The new status quo of the Superman books has a lot more in common with the past than much of the New 52. Geoff Johns, John Romita, Jr. and Klaus Janson draw from different media incarnations of the Man of Steel, keeping what works, and pushing forward with it. Clark is clearly going to wind up back at the Daily Planet based on Perry’s offer to help him do more research on Ulysses, and this Kent is far more Christopher Reeve in both physicality and demeanor. Both in the suit and out, Clark displays a casual confidence and charm that Reeve established in the character. The Daily Planet staff is active and colorful, full of character, similar to the team established in the ’90s animated series. Lois shows the same spark, with less viciousness, as she did in the old continuity. It’s a hodgepodge of ideas that work well when blended together.
The pacing of the issue balances the creative team quite well — the first half is top-loaded with character work and plot advancement dialogue. Clark stops by the Planet to ask for research assistance and his cover is almost blown by Ulysses who doesn’t yet understand the need for a secret identity. After a trip back to Clark’s apartment, Johns’ script goes far more sparse and allows JR Jr to open up and show why he’s one of the best storytellers in the medium. The buildup to the main action is subdued and allows the artist to show the story instead of tell. Once the green army men show up to disrupt the city and Ulysses and Superman team up to take them down, Romita and Janson are in full battle mode, showing the heft and power of the fight in the streets. The shot choices are dramatic and capture the moments of chaos in the streets well.
There’s still a slow build happening across this story and it feels like it’s going to take a few issues for us to get where we’re going. The long game seems interesting, though, and the creative team displays a swagger with this book that is refreshing for a sea of DC books where everyone is trying to look so dangerous and cool, they’re breaking their teeth from grimacing.

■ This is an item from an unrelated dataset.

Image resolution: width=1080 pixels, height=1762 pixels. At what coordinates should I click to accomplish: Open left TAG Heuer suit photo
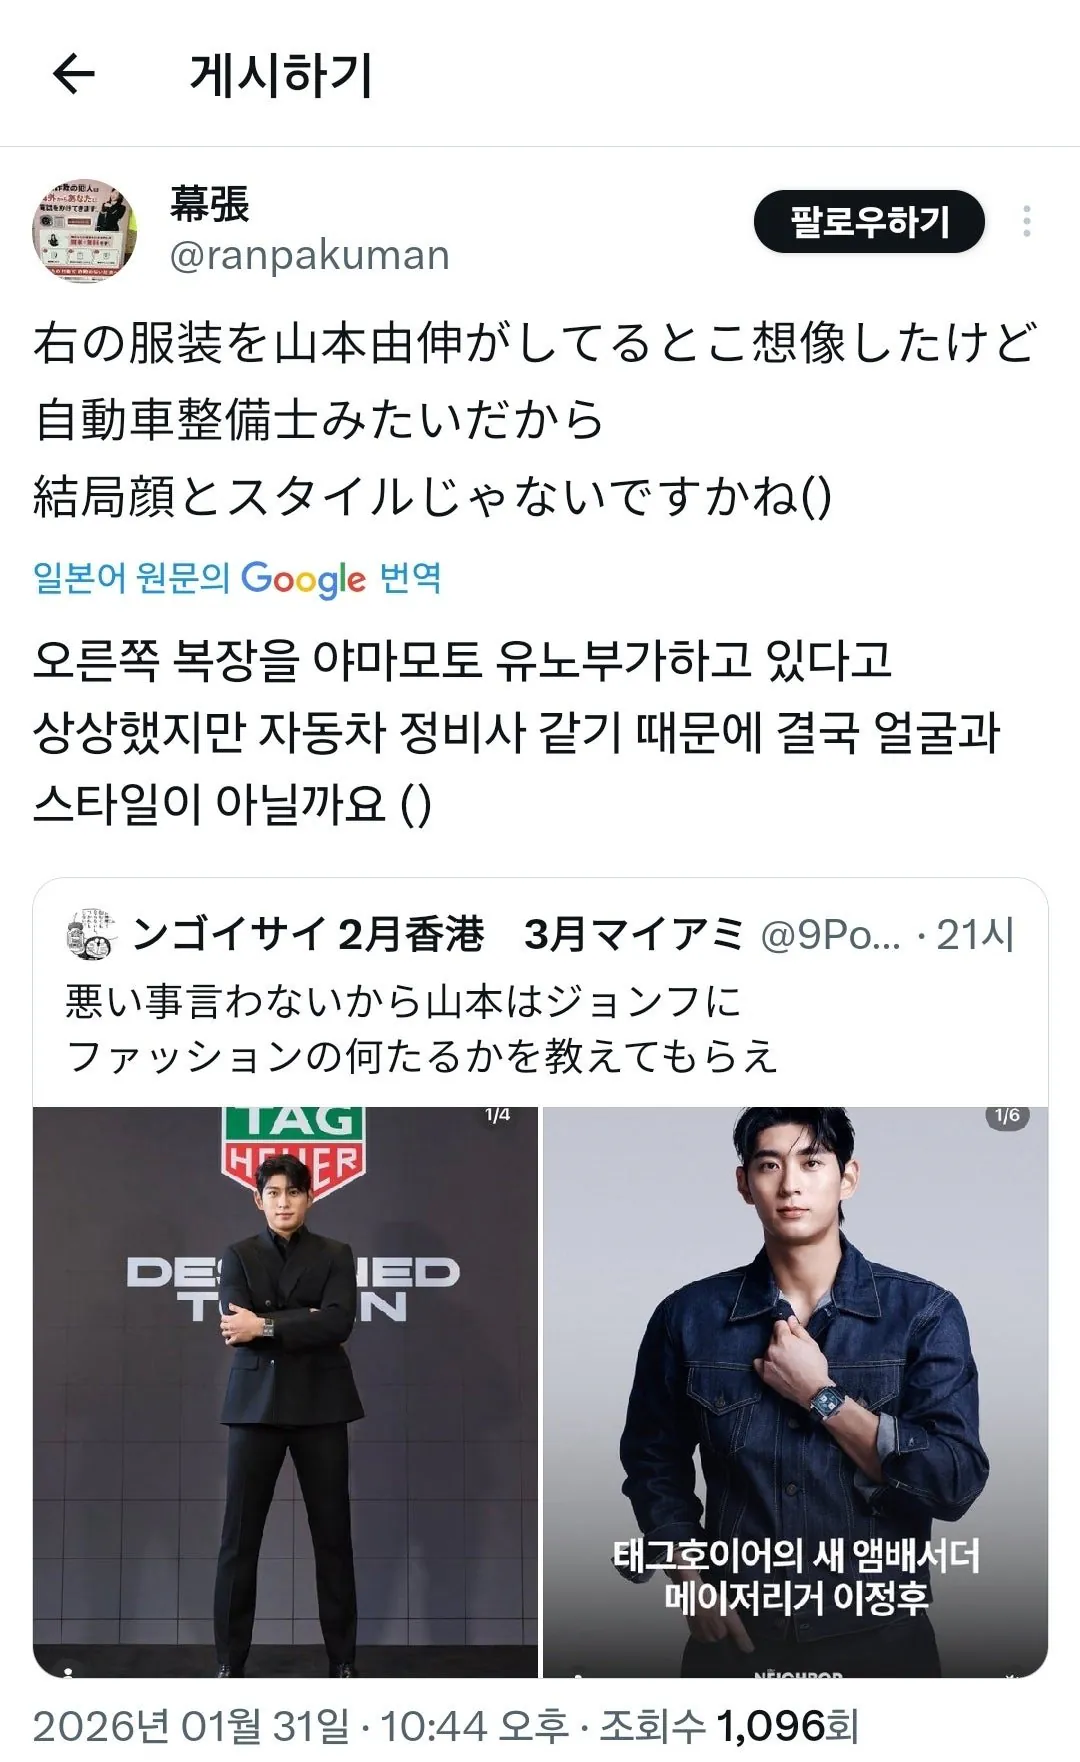click(285, 1392)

For a while, it felt like DC was throwing out the baby with the bathwater when it came to their interpretation of Superman. Once their flagship character who now lives in the shadow of the Bat, the Man from Krypton has been lost amid a sea of indecision about the best approach. Grant Morrison’s run on “Action Comics” started well enough but quickly became a winding maze of odd characters and dimension-hopping, leaving the plot in the foreground and how to interpret this new Superman in the background. The past few creative teams on “Superman” have been serviceable but provided no real establishment on why this was the man who launched an entire industry. With this new team at the helm, and Greg Pak and Aaron Kuder breathing new, grounded life into “Action,” it’s an exciting time to not only be a Superman fan, but to get new people in to the book. This is easily the most accessible that the main continuity “Superman” book has been in years.